Over one trillion cigarettes have been smoked globally between January 1 and this moment, according to Worldometer.
According to the reference website, since the dawn of this day alone, over six billion cigarettes have been smoked by people around the world.
Worldometer, formerly Worldometers, is a reference website that provides counters and real-time statistics for diverse topics. It is owned and operated by a Chinese data company Dadax which generates revenue through online advertising.
As of the time of filing this report, no less than 6,732,441,834 cigarettes have been smoked since the dawn of today while 1,902,269,539,284 cigarettes have been smoked since the beginning of this year till date, according to the statistics which changes virtually every second.
The data also shows that over 1,717,911 people have died from smoking cigarettes globally this year alone, according to the statistics which changes virtually every second.
According to the World Health Organisation, tobacco is one of the leading causes of death, illness, and impoverishment and cigarette smoking is the most common form of tobacco use worldwide.
“The tobacco epidemic is one of the biggest public health threats the world has ever faced, killing more than 8 million people a year around the world. More than 7 million of those deaths are the result of direct tobacco use while around 1.2 million are the result of non-smokers being exposed to second-hand smoke,” it said.
The world health body noted that over 80 percent of the 1.3 billion tobacco users worldwide live in low- and middle-income countries, where the burden of tobacco-related illness and death is heaviest.
“Tobacco use contributes to poverty by diverting household spending from basic needs such as food and shelter to tobacco.
“The economic costs of tobacco use are substantial and include significant health care costs for treating the diseases caused by tobacco use as well as the lost human capital that results from tobacco-attributable morbidity and mortality.

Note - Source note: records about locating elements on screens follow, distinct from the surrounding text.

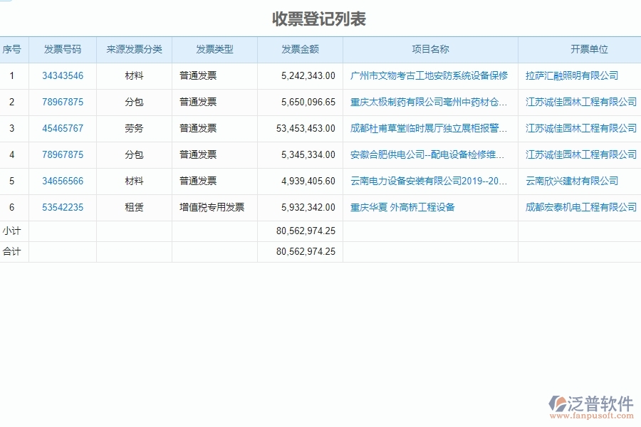Open invoice number 53542235 details
The width and height of the screenshot is (641, 427).
point(62,208)
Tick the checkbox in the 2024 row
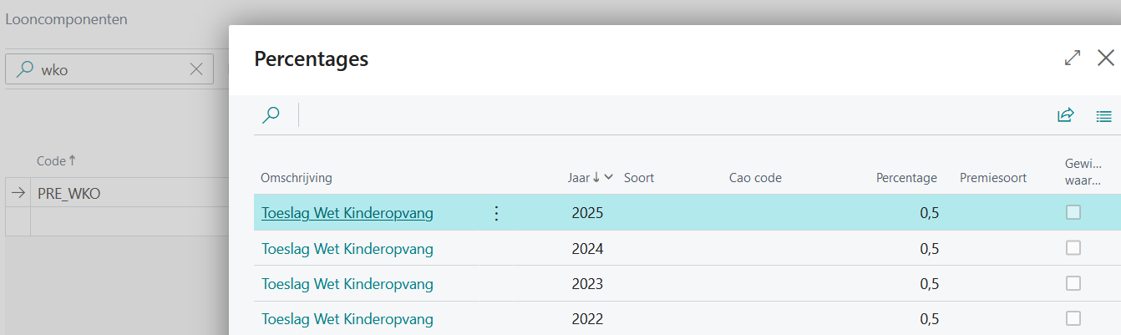Image resolution: width=1121 pixels, height=335 pixels. click(1073, 248)
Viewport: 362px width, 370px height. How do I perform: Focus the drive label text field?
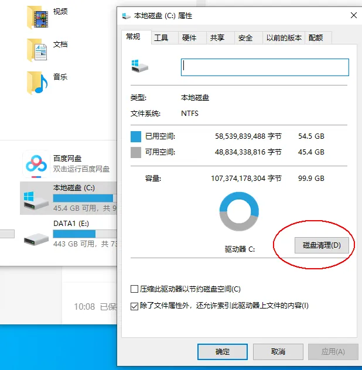(265, 67)
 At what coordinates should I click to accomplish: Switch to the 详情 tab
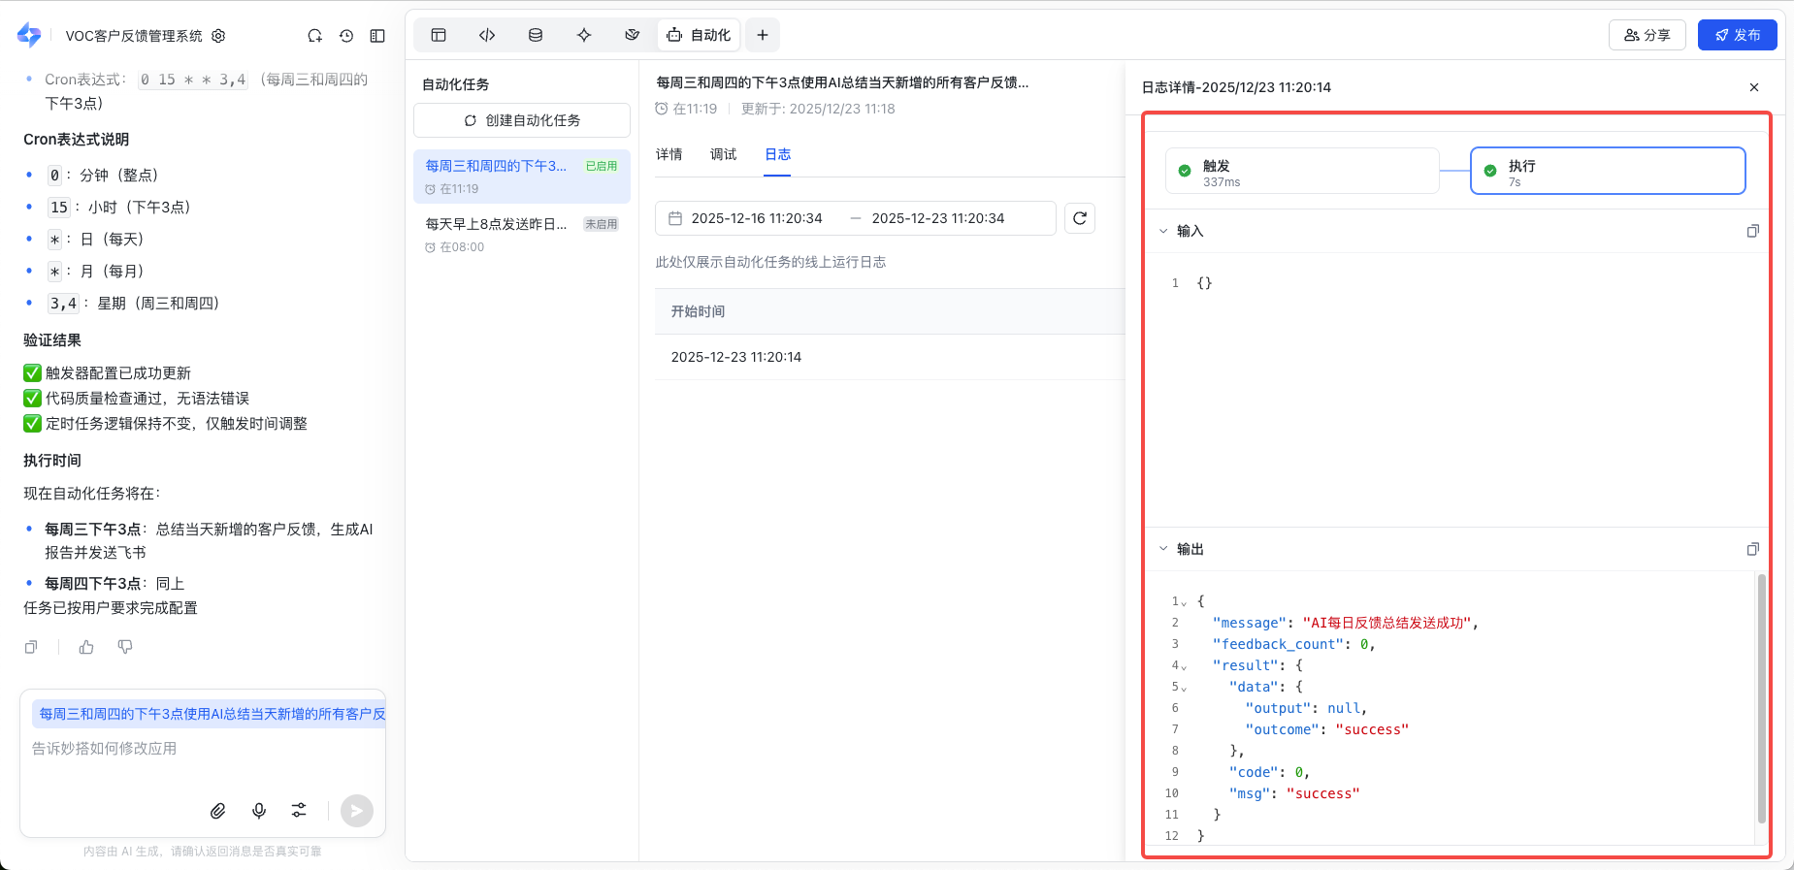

“In some countries, children from poor households are employed in tobacco farming to boost family income. Tobacco growing farmers are also exposed to a number of health risks, including the green tobacco sickness,” WHO said.
A Consultant Family Physician and Head of Department, Family Medicine Department at the University of Ilorin, Dr. Ibrahim Kuranga-Suleiman said smoking raises the risk of cancer among other things.
“Smokers are at risk of developing lung cancer and have higher rates of pancreatic cancer. Smoking may damage blood vessels and disrupt blood flow.
“Smoking tobacco is dangerous to your health. There are no safe substances in any tobacco products, and it can lead to a variety of ongoing complications in the body, as well as long-term effects on your body systems.
“When you inhale smoke, you’re gradually causing damage to your lungs. Over time, this damage leads to a variety of problems. Along with increased infections, people who smoke are at higher risk of lung problems,” he said.
The physician said smoking damages the cardiovascular system.
“Smoking also raises blood pressure, weakens blood vessel walls, and raises the risk for stroke and heart disease,” he said.